At Blafard's the tall dark young waiter took her cloak with reverential fingers; the little wine-waiter smiled below the suffering in his eyes. The same red-shaded lights fell on her arms and shoulders, the same flowers of green and yellow grew bravely in the same blue vases. On the menu were written the same dishes. The same idle eye peered through the chink at the corner of the red blinds with its stare of apathetic wonder.

Often during that dinner George looked at her face by stealth, and its expression baffled him, so careless was it. And, unlike her mood of late, that had been glum and cold, she was in the wildest spirits.

People looked round from the other little tables, all full now that the season had begun, her laugh was so infectious; and George felt a sort of disgust. What was it in this woman that made her laugh, when his own heart was heavy? But he said nothing; he dared not even look at her, for fear his eyes should show his feeling.

'We ought to be squaring our accounts,' he thought--'looking things in the face. Something must be done; and here she is laughing and making everyone stare!' Done! But what could be done, when it was all like quicksand?

The other little tables emptied one by one.

"George," she said, "take me somewhere where we can dance!"

George stared at her.

"My dear girl, how can I? There is no such place!"

"Take me to your Bohemians!"

"You can't possibly go to a place like that."

"Why not? Who cares where we go, or what we do?"

"I care!"

"Ah, my dear George, you and your sort are only half alive!"

Sullenly George answered:

"What do you take me for? A cad?"

But there was fear, not anger, in his heart.

"Well, then, let's drive into the East End. For goodness' sake, let's do something not quite proper!"

They took a hansom and drove East. It was the first time either had ever been in that unknown land.

"Close your cloak, dear; it looks odd down here."

Mrs. Bellew laughed.

"You'll be just like your father when you're sixty, George."

And she opened her cloak the wider. Round a barrel-organ at the corner of a street were girls in bright colours dancing.

She called to the cabman to stop.

"Let's watch those children!"

"You'll only make a show of us."

Mrs. Bellew put her hands on the cab door.

"I've a good mind to get out and dance with them!"

"You're mad to-night," said George. "Sit still!"

He stretched out his arm and barred her way. The passers-by looked curiously at the little scene. A crowd began to collect.

"Go on!" cried George.

There was a cheer from the crowd; the driver whipped his horse; they darted East again.

It was striking twelve when the cab put them down at last near the old church on Chelsea Embankment, and they had hardly spoken for an hour.

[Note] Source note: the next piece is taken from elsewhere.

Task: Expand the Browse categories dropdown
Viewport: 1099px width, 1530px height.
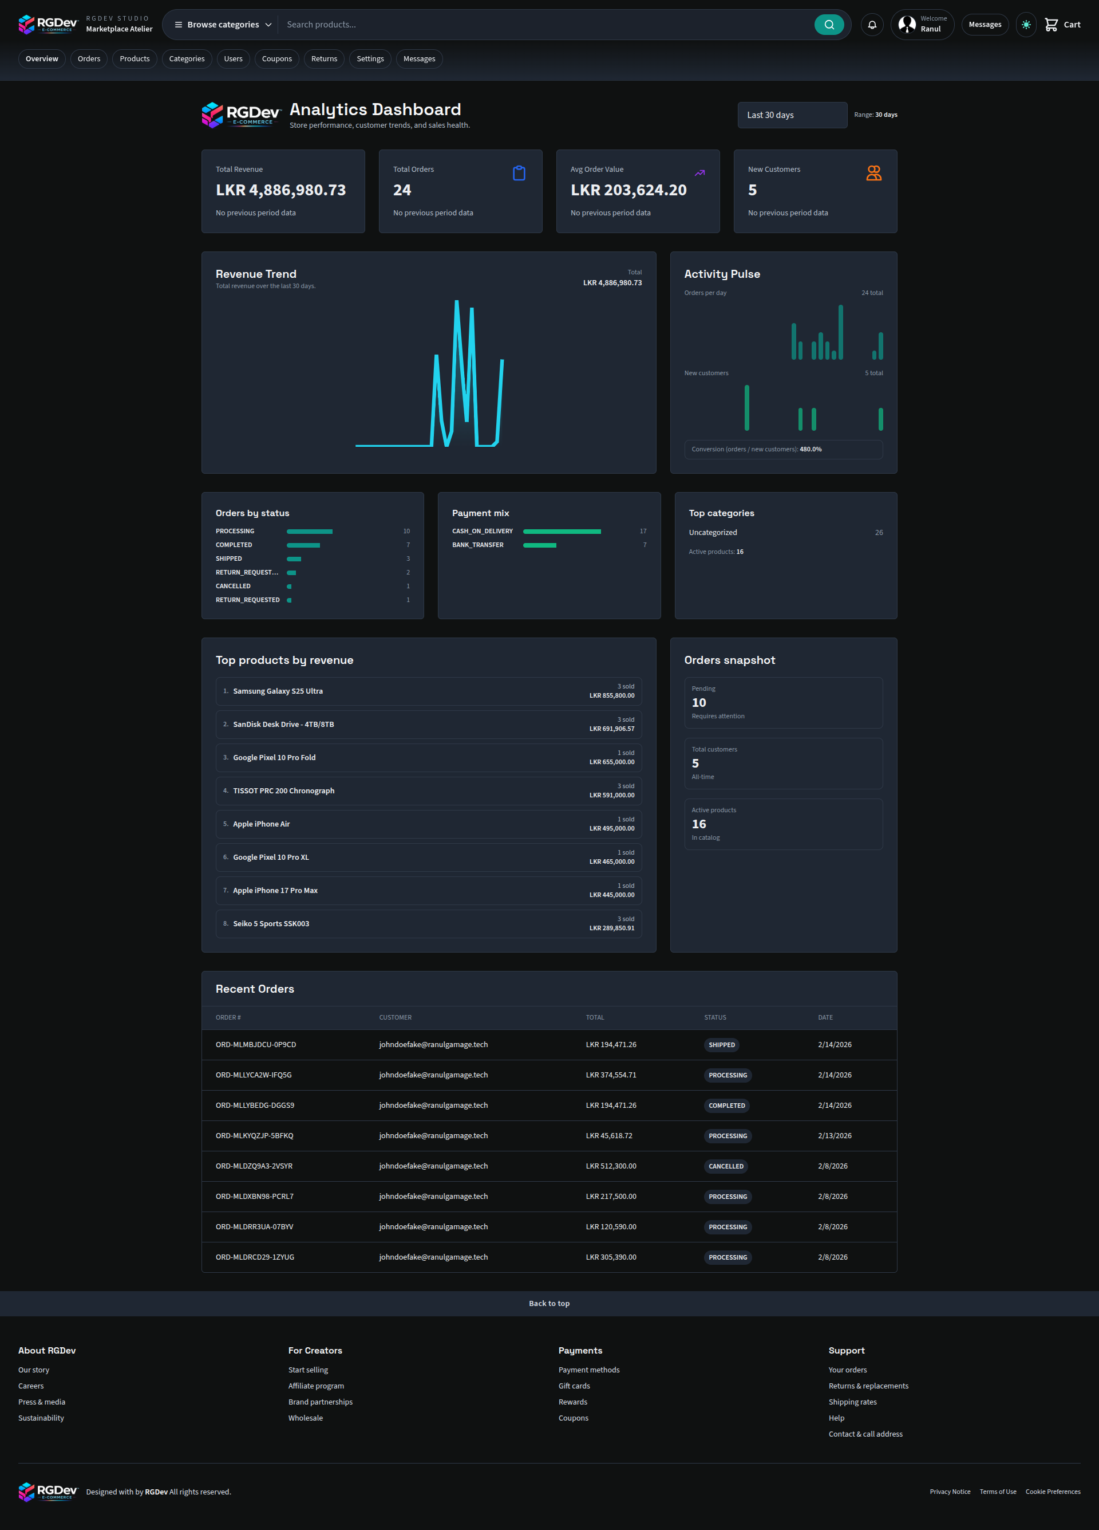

And all that hour George was feeling:

'This is the woman for whom I've given it all up. This is the woman to whom I shall be tied. This is the woman I cannot tear myself away from. If I could, I would never see her again. But I can't live without her. I must go on suffering when she's with me, suffering when she's away from me. And God knows how it's all to end!'

He took her hand in the darkness; it was cold and unresponsive as a stone. He tried to see her face, but could read nothing in those greenish eyes staring before them, like a cat's, into the darkness.

When the cab was gone they stood looking at each other by the light of a street lamp. And George thought:

'So I must leave her like this, and what then?'

She put her latch-key in the door, and turned round to him. In the silent, empty street, where the wind was rustling and scraping round the corners of tall houses, and the lamplight flickered, her face and figure were so strange, motionless, Sphinx-like. Only her eyes seemed alive, fastened on his own.

"Good-night!" he muttered.

She beckoned.

"Take what you can of me, George!" she said.